Reading the Linux Performance Tools Map: A Closer Look at the Heavy Hitters

Linux observability tools

After the basic commands, the next layer is made up of tools that are much more capable—and in some cases much more dangerous if used carelessly in production. The main ones worth knowing here are:

sar
netstat
pidstat
strace
tcpdump
blktrace
iotop
slabtop
sysctl
/proc

sar

sar stands for System Activity Reporter, and it is absurdly powerful. Many of the areas usually covered by separate tools—CPU, memory, disk, and network activity—can be observed through sar alone. If you want a quick sense of its scope, just run sar -A 1 1 and look at how much it reports.

One of its biggest strengths is that it can collect statistics periodically. Because of that, a lot of system-level monitoring is built on top of sar. There are also extended versions built around the same idea, adding application-level monitoring on top of the original system metrics.

netstat

netstat is another network-focused tool. It is useful for examining socket connections: what TCP connections exist, what state they are in, and how many connections a process owns.

In practice, netstat is often only the first step. Its output is commonly piped into grep or awk for further filtering and counting, to the point that processing netstat output has become a classic example in some awk tutorials.

It also has a -s option, which summarizes packet statistics for different protocols.

pidstat

The name makes it sound like it should be related to ps, and in a way it is. The information it shows is similar, but the important difference is in how it is collected.

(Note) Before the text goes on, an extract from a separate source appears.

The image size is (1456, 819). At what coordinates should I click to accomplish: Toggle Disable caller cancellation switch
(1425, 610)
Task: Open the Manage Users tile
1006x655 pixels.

ps gives you a one-time snapshot of process state. pidstat, on the other hand, can target a process and report its statistics repeatedly over time. That makes it a much finer-grained way to watch process behavior.

For monitoring, this is especially useful when a particular process needs special attention.

strace

strace feels more like an application-facing performance tool than a purely system-wide one. It shows which system calls a process makes and which signals it handles.

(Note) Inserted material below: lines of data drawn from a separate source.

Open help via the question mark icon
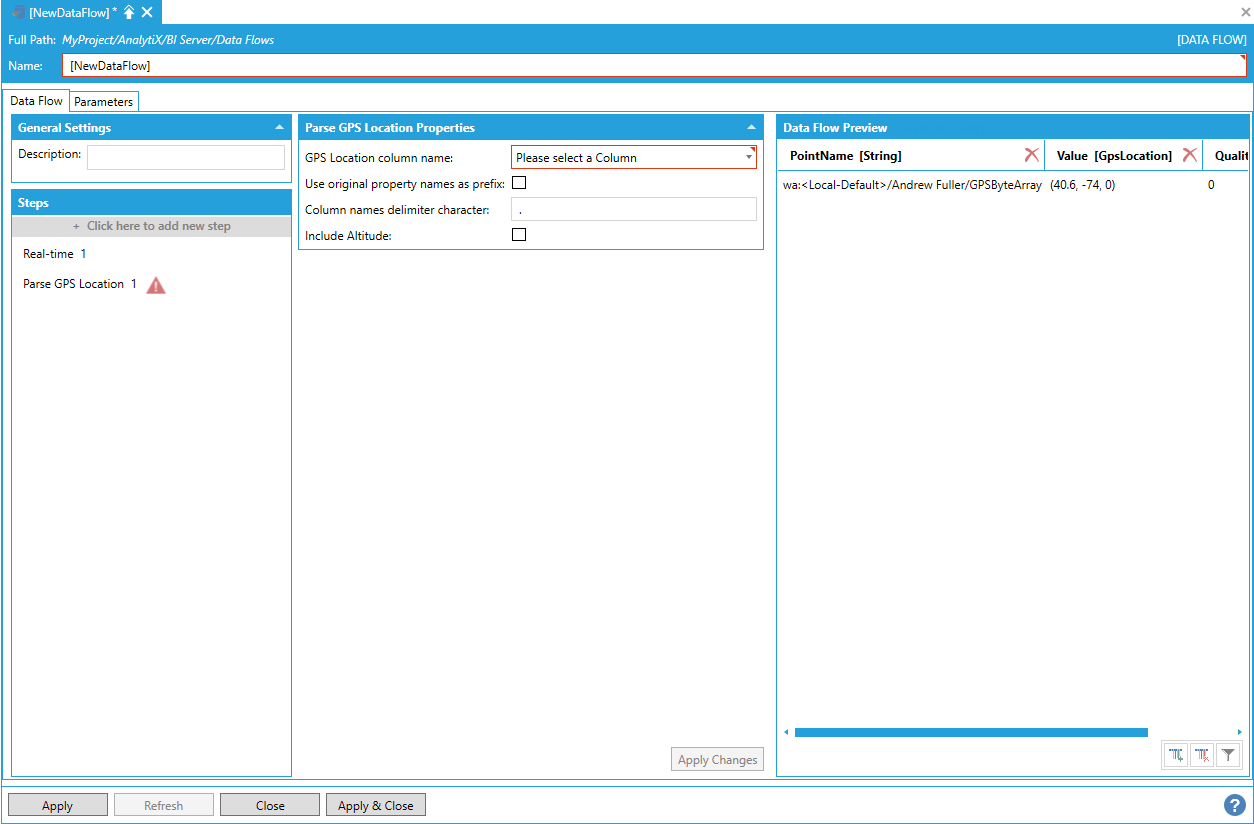This screenshot has width=1254, height=824. [x=1234, y=805]
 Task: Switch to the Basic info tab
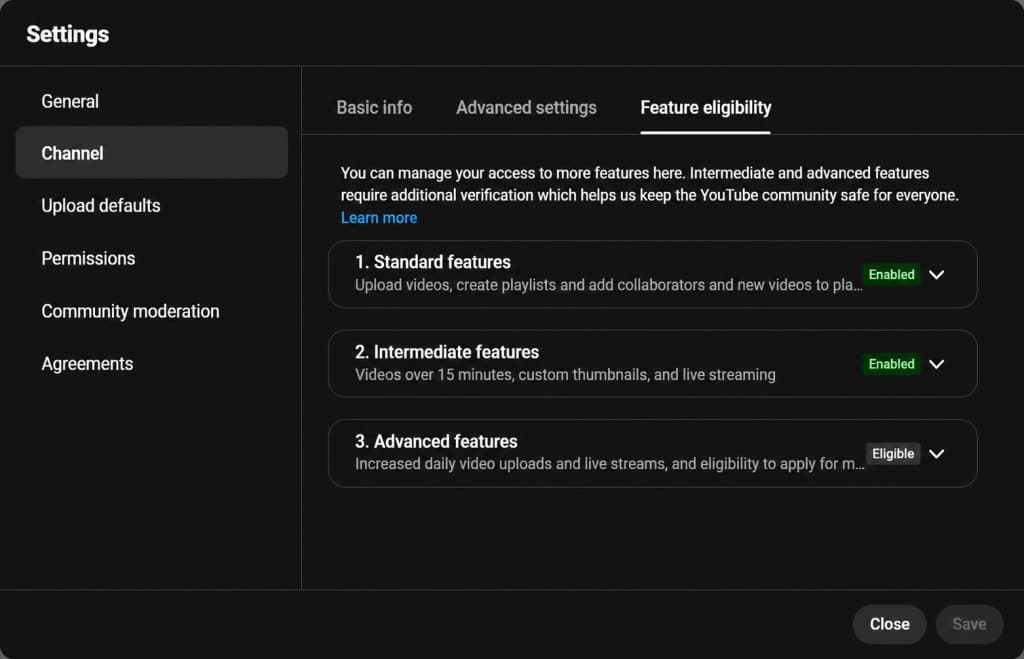click(374, 108)
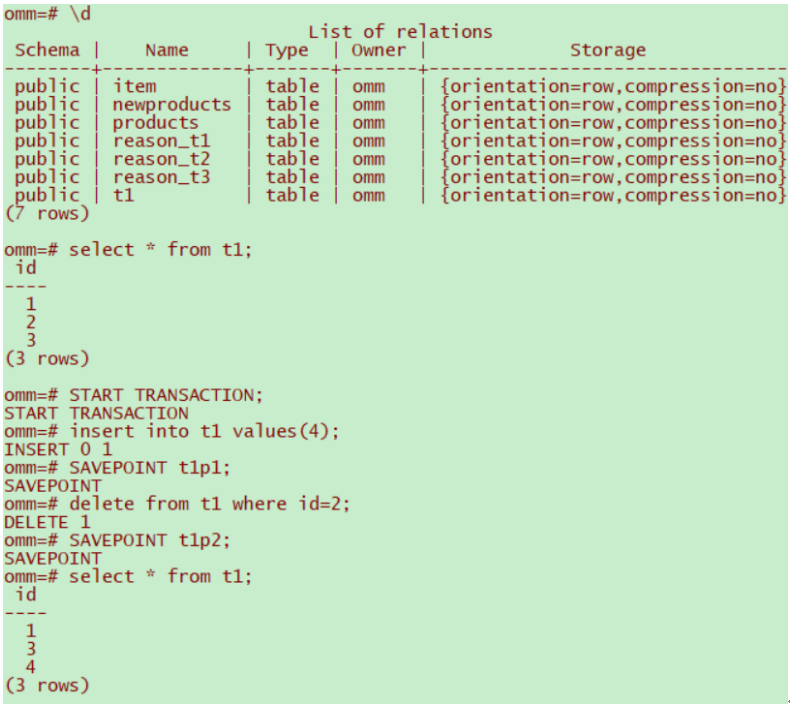
Task: Select the "products" table name
Action: 155,123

That also makes it a great tool for understanding how a program works internally. For example, if you want to know where pidstat gets its information, you can trace which files it opens:

strace pidstat \|& grep open

Since strace writes its output to standard error, the & in the pipeline matters.

This command is extremely powerful, but it is also extremely expensive. A slowdown of roughly an order of magnitude is not unusual. It is something to use during analysis, not something to leave enabled during normal execution.

tcpdump

tcpdump is one of the best-known packet capture tools. It can save packets passing through a network interface so they can later be examined with software such as Wireshark.

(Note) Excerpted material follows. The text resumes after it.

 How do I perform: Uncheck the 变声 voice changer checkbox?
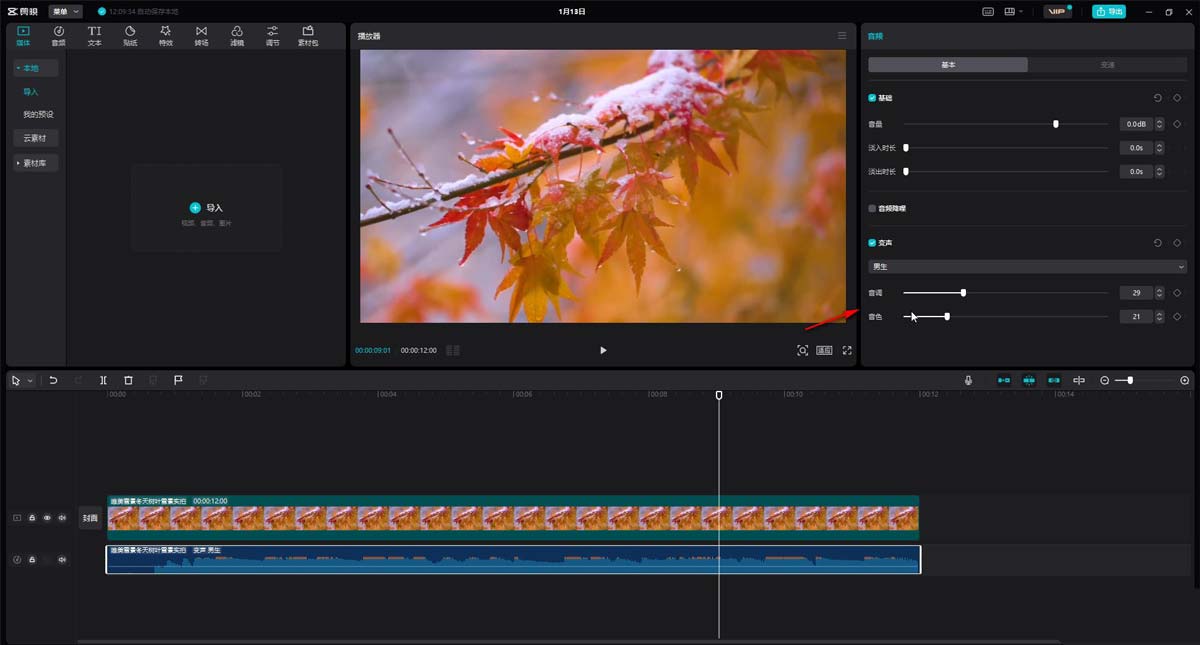[x=872, y=243]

If the network interface is put into promiscuous mode, it can also capture traffic from other machines on the same network segment. That alone explains why it has long been a favorite tool in offensive as well as defensive work.

Like strace, tcpdump is powerful and costly. Even with filters enabled, it can still consume a lot of resources. On a busy production machine, packet capture can become too heavy to tolerate. Some organizations do need complete network packet archives, but that kind of collection is more likely handled with dedicated hardware than with a general-purpose server doing everything else.

blktrace

This tool is easier to understand if you think of it as the I/O counterpart to strace. As the name suggests, it traces block-layer activity and can show disk I/O requests in real time: what the request is, how long it takes, where it happens, and other details.

If presented through btrace, it can be more intuitive to read. But the usual rule applies: anything with trace in the name tends to come with noticeable overhead.

iotop

This one is exactly what the name suggests: an I/O version of top.

Its interface is simple and familiar, and even the display style closely resembles top. If you run it once, you will immediately understand what it is for.

slabtop

Once you know what a slab is, slabtop becomes straightforward.

A slab is an object cache. Instead of returning frequently used small object structures directly to the system every time they are freed, the kernel keeps them cached. That avoids the performance cost of repeatedly requesting memory from the system for small allocations.

With that in mind, the output of slabtop is much easier to make sense of.

sysctl

sysctl exposes a set of kernel and system parameters whose impact on server performance can be significant. This is deep water: many important tuning options live here, including settings such as tcp_reuse and tcp_recycle.

There is a lot to understand before changing anything, and this area alone could occupy days of discussion. A good starting point is simply to inspect what is available:

sysctl -a

/proc

Many of the tools above are, in the end, reading from files under /proc and presenting the contents in a more usable form.

You can parse those files yourself, but doing it well takes real effort. In most cases, it is better to lean on the tools that already know how to interpret the data. Still, if you want to understand how those tools work internally, combining /proc exploration with strace is a very practical way to uncover the details.